This move was an enormous leap of faith. Not only did it confer legal status prematurely on hundreds of thousands of illegal immigrants, essentially allowing them to cut in line before other applicants following the rules, it also legalized people who might eventually be denied a green card. In theory the legalization was temporary, pending the review of the application, but since removing all but criminal aliens was a very low priority for the INS, it is reasonable to assume that many of these denied applicants are probably still living here. Imagine the consequences if a department of motor vehicles operated this way, issuing temporary licenses to all who applied, and telling them to come back later for the driving test.

Large Numbers Benefit. How many people were covered by this memo? Since 1997, the INS has received between 370,000 and 630,000 non-refugee/asylee adjustment applications each year (by definition, many of these applicants are illegally present, especially when 245(i) is in effect). But for the June 17 memo, a large majority of these people would have been subject to the bar and, presumably, most would have left the country to pursue their application properly at U.S. consulates overseas rather than swell the rolls of illegal aliens here and prematurely access benefits available to residents, such as education and health care. Even more important, more than 350,000 people would not have been able to return at all, because their applications were ultimately rejected (See Table 2). Had they been required to apply from overseas, they would have removed themselves at their own expense, instead of remaining at large in the United States.

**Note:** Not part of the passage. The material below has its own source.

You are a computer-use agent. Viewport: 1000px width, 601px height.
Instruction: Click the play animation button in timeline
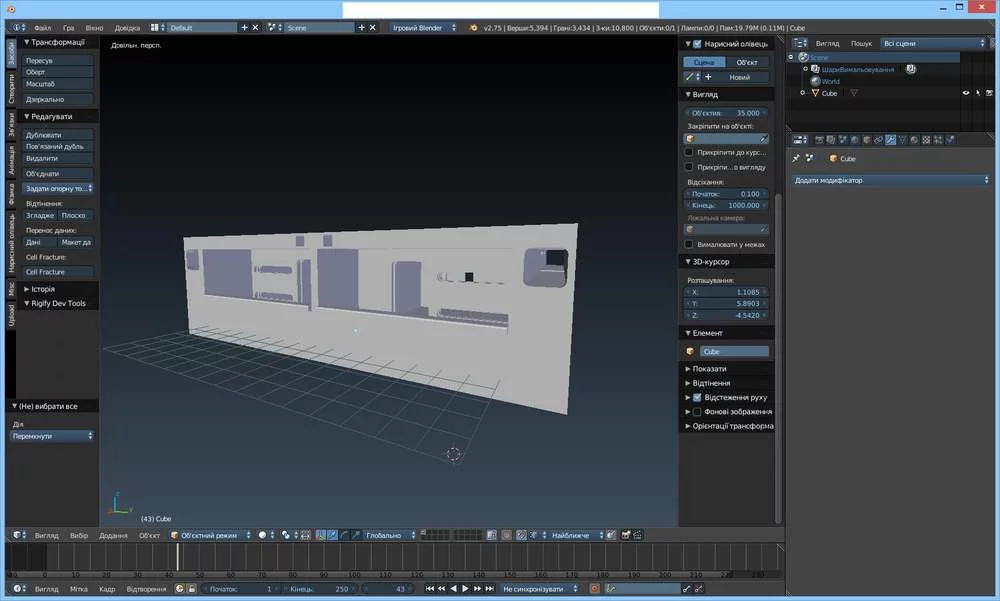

Three months after the June 17 memo, the INS yielded. In a September 19, 1997, memo, also signed by Virtue and issued eight days before the three-year bar would be triggered for the huge cohort of people present illegally on April 1, 1997, the INS further diluted its definition of unlawful presence, and said that it would consider the following people to be legally present, and thus exempt from the bar:

  1. Illegal aliens who had been caught and granted Voluntary Departure. Voluntary Departure is an order to leave the country by a certain date, or face harsher punishment if caught again. It is hard to tell from INS data exactly how many people have benefited from this interpretation of the law, but a reasonable estimate is 29,250 a year.10
  2. Students and exchange program participants. Aliens would only be considered overstayers if they were given a specific departure date by the INS at the time of entry, and then stayed past that date. This interpretation protected holders of F and J non-immigrant visas (students and exchange program participants) from being considered overstayers, because they are admitted for “duration of status” without a specific end date.11 How many in those categories overstay? No one knows for sure, but a recent report cited a foreign student advisor’s estimate of 50 percent.12 Even assuming a more conservative overstay rate of 30 percent, another 750,000 illegal aliens became exempt from the bar. A later ruling would also exempt Canadians (and Commonwealth citizens resident in Canada), as they, too, are usually admitted for duration of status. It is estimated that about 52,000 Canadians were illegally residing in the United States in 2002.13
  3. Those working without permission. The September 19, 1997, memo also eased up on non-immigrant visa (NIV) holders who work without permission.14 “Status Violators,” as they are known, would only be barred if their illegal employment happened to come to the attention of an immigration official in the context of a benefits application, or an immigration judge during exclusion, deportation, or removal hearings. The 180-day clock would begin to tick from the date of discovery, not from the date of illegal employment. Immigration law practitioners interviewed for this article agreed that the possibility of being caught in illegal employment is highly unlikely, and provided numerous examples of clients who should have been barred, but whose status violations escaped the attention of INS adjudicators.
  4. Non-immigrant criminals. The memo gave a similar break to this group: “the mere commission or conviction of a criminal offense does not trigger unlawful presence for a non-immigrant who has not remained beyond the period of stay authorized . . . ,” again, unless the individual ends up before an immigration judge. In other words, immigration officials don’t mind if an alien commits a crime while here on a temporary visa, as long as he does it while the visa is still valid.15

It is worth noting that in the above cases, only an immigration officer or judge can declare that an individual has overstayed or violated status. Consular officers are not allowed to make that determination, even though it may be obvious from the individual’s travel history or from statements made in an interview. Nor are consular officers allowed to refer cases to the immigration bureau to ask for such a finding if they encounter an applicant who appears to fit the bill.16

The State Department created additional exemptions to the bar. For example, it excluded from the definition of overstay those whose professional guestworker (H1-B) applications are refused because the annual limit on approvals has been reached.

245(i) Redux

Even in its watered down state, the 3/10-year bar still would have affected hundreds of thousands of other illegal residents who could eventually qualify for a green card through marriage or employment, but who were not yet eligible to apply due to statutory limits on the number of green cards available each year. Section 245(i), which excused their illegal presence and shielded them from the bar, was scheduled to expire on September 30, 1997, three days after the date the bar went into effect.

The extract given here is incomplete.